• _Instruction_: Repeat the rows word for word, from the line with "Identify the location" through the last line of the rows, including both of those lines. Leave the pictures out of your answer.
------ Entries shown
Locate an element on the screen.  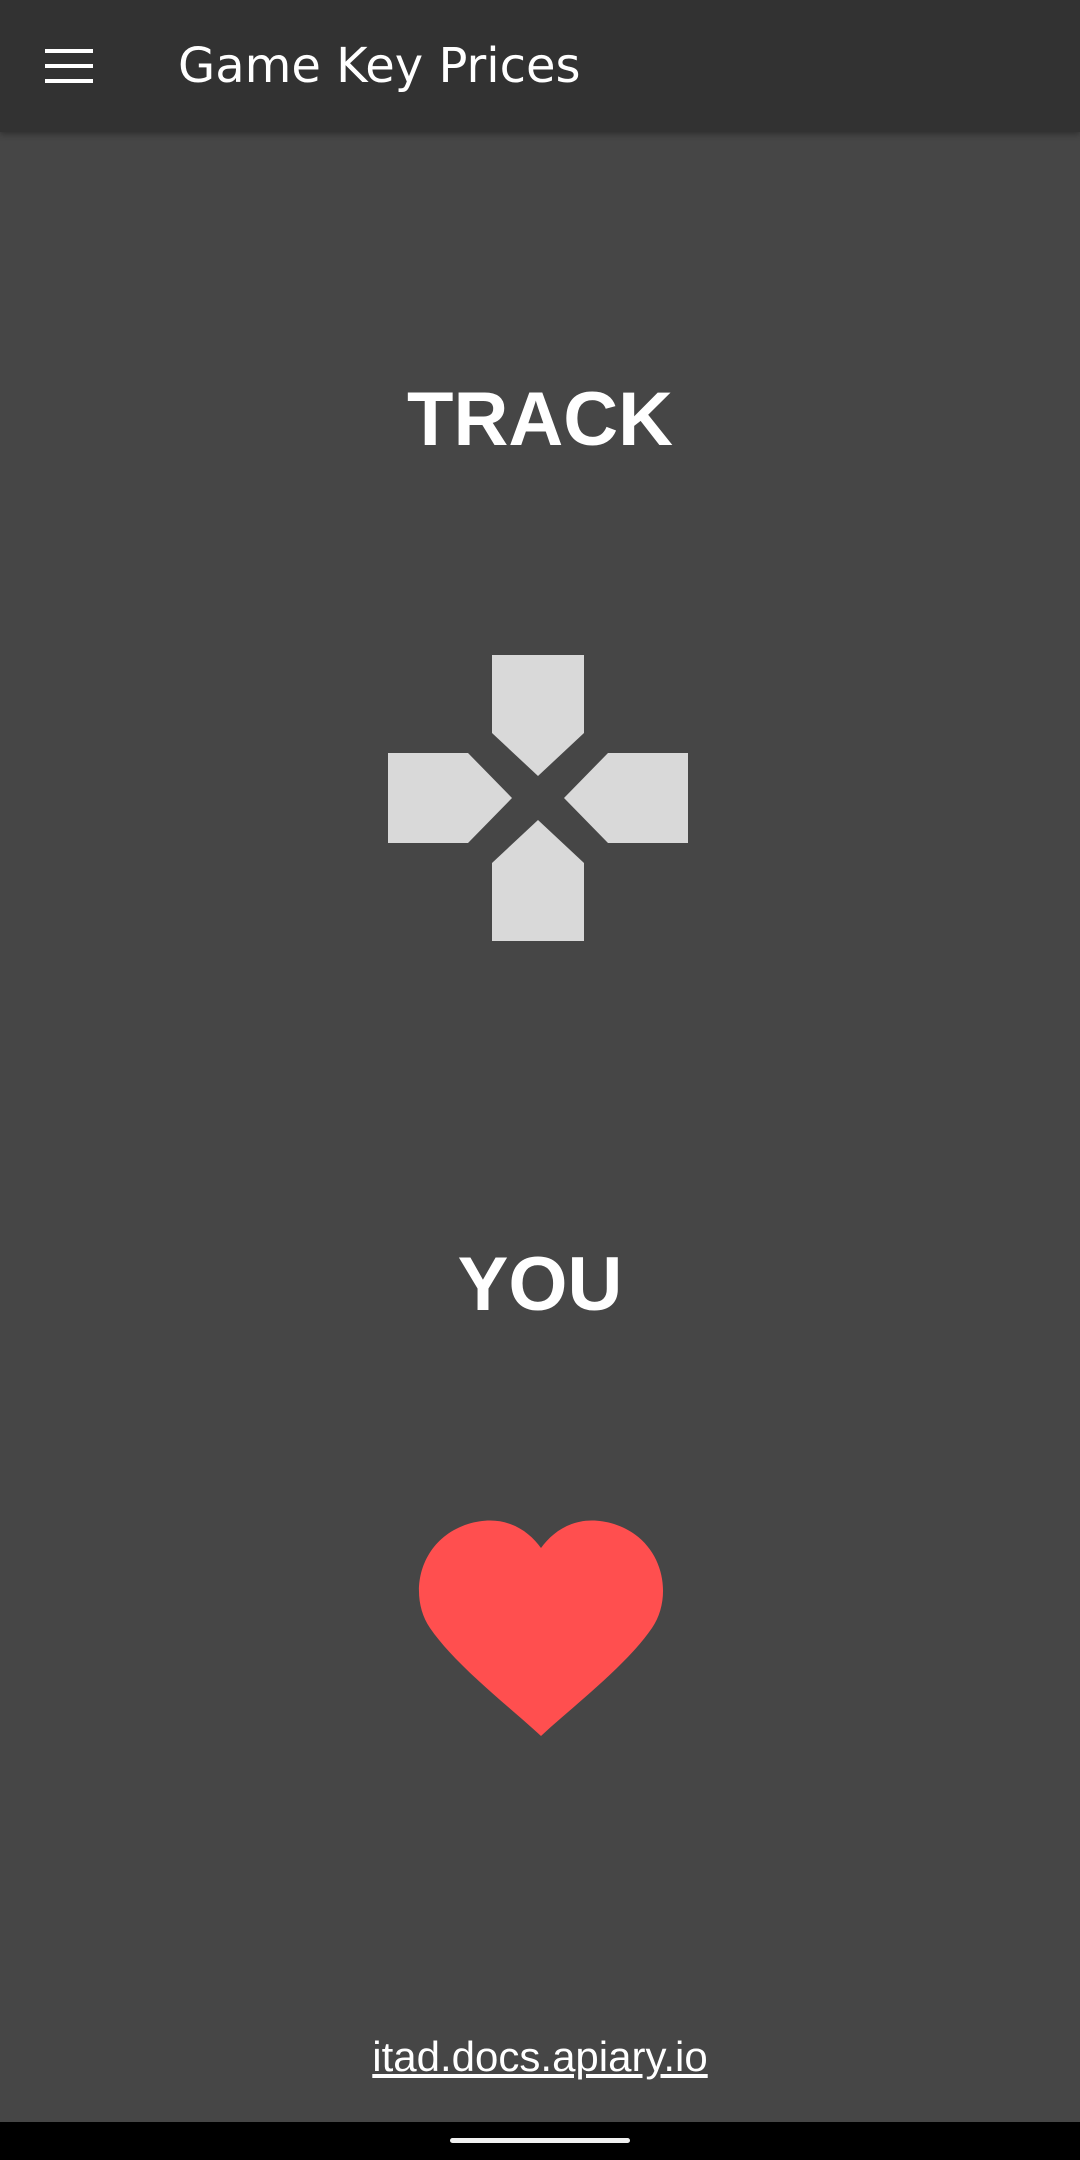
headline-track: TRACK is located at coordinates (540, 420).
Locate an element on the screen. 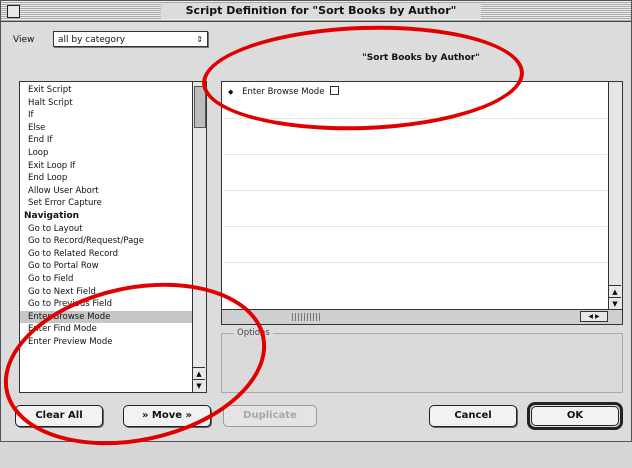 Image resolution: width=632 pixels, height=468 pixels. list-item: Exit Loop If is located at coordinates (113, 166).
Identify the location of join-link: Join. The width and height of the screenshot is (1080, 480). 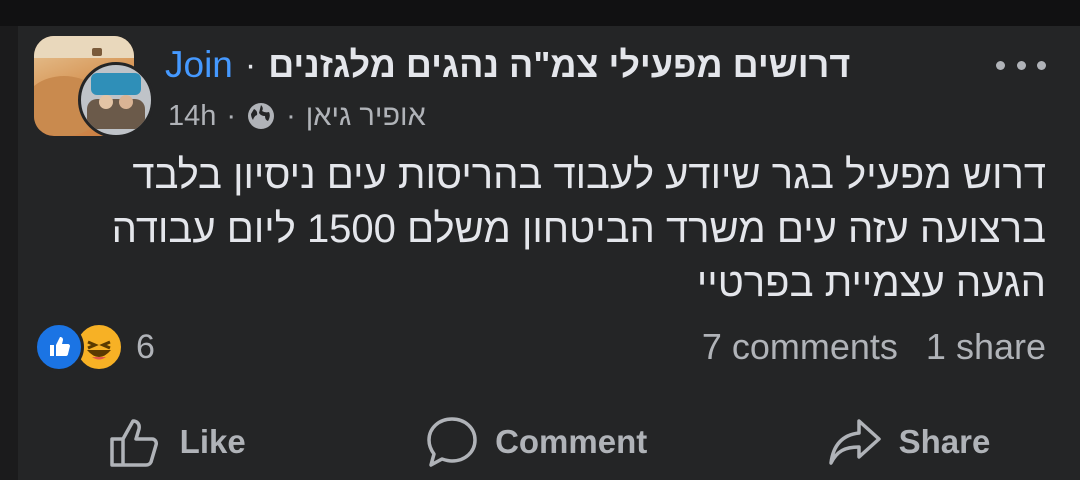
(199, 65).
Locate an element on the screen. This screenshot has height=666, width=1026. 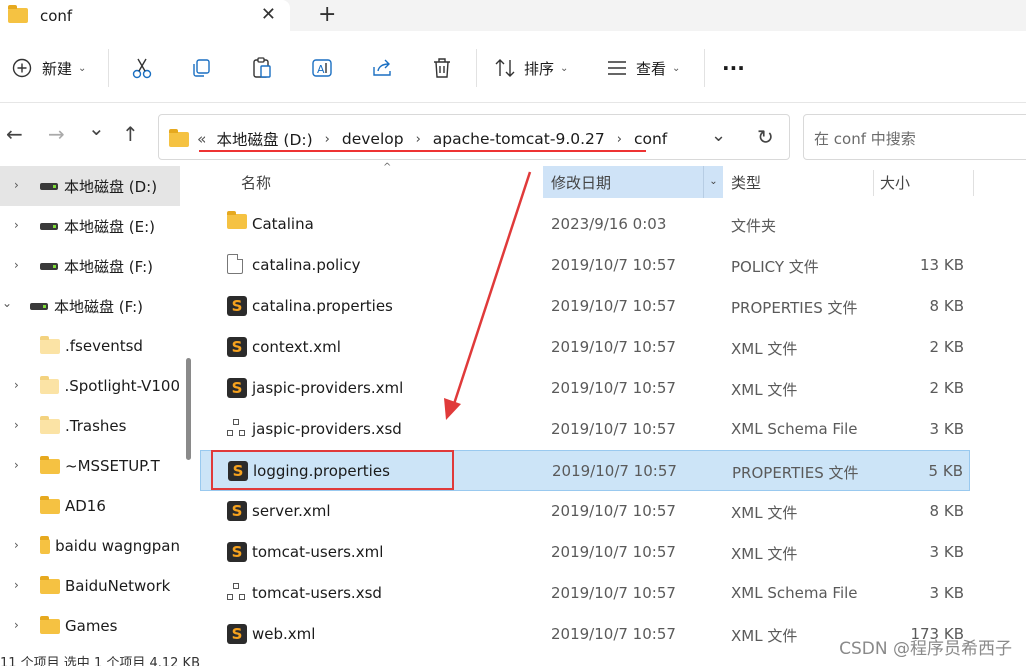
------------
• _Solution_:
Identify the location of join-link: Join. The width and height of the screenshot is (1080, 480). 
(199, 65).
Locate an element on the screen. This screenshot has height=666, width=1026. 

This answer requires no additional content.